Mississippi’s Republican Governor Tate Reeves, who has the highest firearm mortality rate in the entire country, this week launched his re-election campaign with a video depicting him as Clint Eastwood shooting people of color.
Although the video (below) was released Tuesday, few seemed to notice until a Talking Points Memo article was published Friday afternoon.
“Reeves’ face is superimposed on Eastwood’s in clips from the classic Dollars trilogy movies. He’s seen cosplaying the white anti-hero, the Man with No Name, shooting at Mexican bandits with a Colt revolver and puffing on a cigarillo,” TPM’s Emine Yücel writes.
In addition to the inherent racism and violence in the video, there is no policy discussed, and not even any bragging about Reeves’ record.
There may be a reason for that.
Governor Reeves almost from the start of the coronavirus pandemic – due to policy choices he made – has one of the absolute worst records on COVID in the country.
Mississippi ranks 34th in population, yet was 18th in total cases per capita. It gets worse from there: Mississippi ranks third in deaths per capita.
Just one year into the pandemic, in March of 2021, Tate declared, “The governor’s office is getting out of the business of telling people what they can and cannot do,” as he lifted mask mandates and COVID-19 restrictions.
Under Tate’s leadership, Mississippi has suffered a huge health crisis. In September of 2020, the Mississippi Clarion Ledger revealed a “new report ranks Mississippi’s overall health care system dead last. ‘It’s an embarrassment,’ said one health expert.”
“Even before the pandemic, Mississippi’s health care system and outcomes were deteriorating under several metrics, according to a new report by The Commonwealth Fund” the Clarion Ledger added. “The health research organization’s ‘Scorecard on State Health System Performance’ ranked Mississippi No. 51 — below every other state and Washington, D.C. — where it has stood for several years. The researchers relied on data from before COVID-19.”

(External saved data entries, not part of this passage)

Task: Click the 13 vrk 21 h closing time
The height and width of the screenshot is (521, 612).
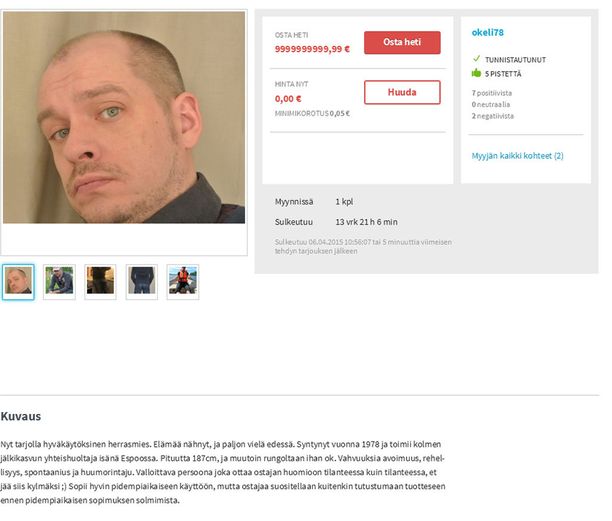Action: (x=366, y=222)
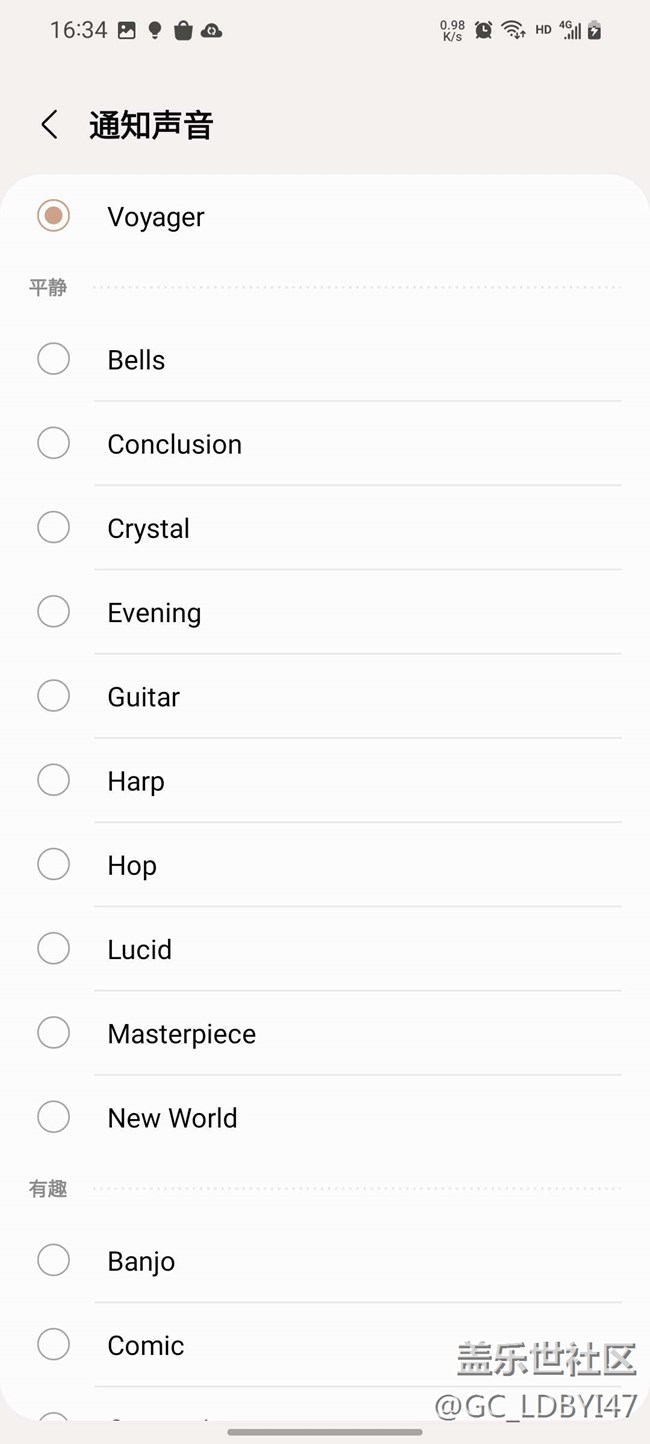Tap the Wi-Fi status icon
Screen dimensions: 650x1444
pyautogui.click(x=514, y=30)
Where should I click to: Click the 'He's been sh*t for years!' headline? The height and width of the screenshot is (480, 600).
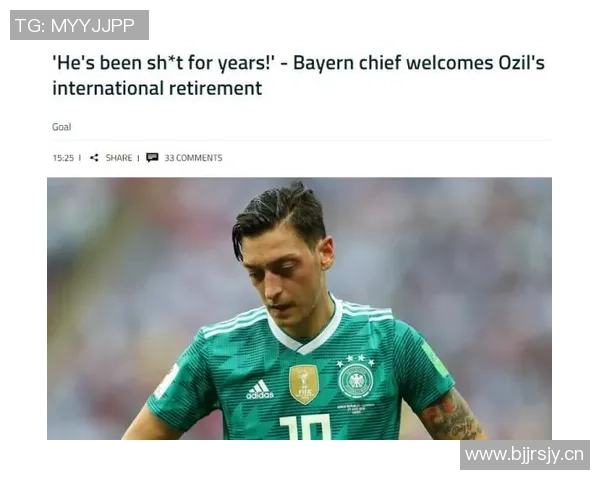[x=163, y=63]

One year later, Politico scored each state on their response to COVID. With a score of 34 out of 100, Mississippi tied for second-worst.
And on overall health, Mississippi is also doing poorly. Forbes in January reported on the “Top 5 Least Healthy States.” Mississippi came in at number two, the second-worst.
In other areas, like education, Governor Reeves’ record is also bad. Mississippi, according to World Population Review, ranks 43 out of 50.
Meanwhile, back to Governor Reeves and his cosplaying video.
On Tuesday, as TPM also reported, Governor Reeves told supporters, “this is a different governor’s campaign than we have ever seen before in our state because we are not up against a local-yokel Mississippi Democrat, we are up against a national liberal machine.”
“They are extreme. They are radical and vicious,” he said of Democrats and the “national liberal machine.”
“They believe welfare is success. They believe that taxes are good and businesses are bad. They think boys can be girls, that babies have no life, and that our state and our nation are racist.”
Response to Gov. Reeves’ video has been highly critical.
Former Nettleton, Mississippi mayor Brandon Presley, a Democrat running to unseat Reeves, tweeted: “Mississippi has real problems and Tate Reeves releases this foolishness as his first video of campaign. I guess we will have to wait and see if any welfare dollars were diverted to his buddies for the production of this silliness.”
Presley was referring to what CBS News is calling “the largest corruption case in Mississippi state history.” which appears to involve Hall of Fame quarterback Brett Favre, who has not been criminally charged.
“Gov. Tate Reeves’ first 2023 re-election video features him as an AI cowboy killing a bunch of folks with a gun. Totally normal campaign launch in the state with the highest gun death rate,” noted Mississippi Free Press news editor Ashton Pittman.
“This is what Republican messaging has been reduced to, at least in Mississippi: ‘Watch me, a sitting governor, CGI cosplay as Clint Eastwood and shoot Mexicans,’” wroteHarvard’s Neiman Lab’s Joshua Benton.
Democratic consultant Brannon Miller appeared to agree with Benton.
“I know that Tate Reeves himself didn’t make this, but it’s such a perfect window into the psyche of everyone over in his shop,” Miller wrote. “There’s no message, no policy, no positive good. Just a man, role playing as a tougher man, who is himself role playing an actually tough man.”
The Lincoln Project’s Stuart Stevens, a top political strategist, announced, “The only conclusion to come to is that @tatereeves campaign hates him.”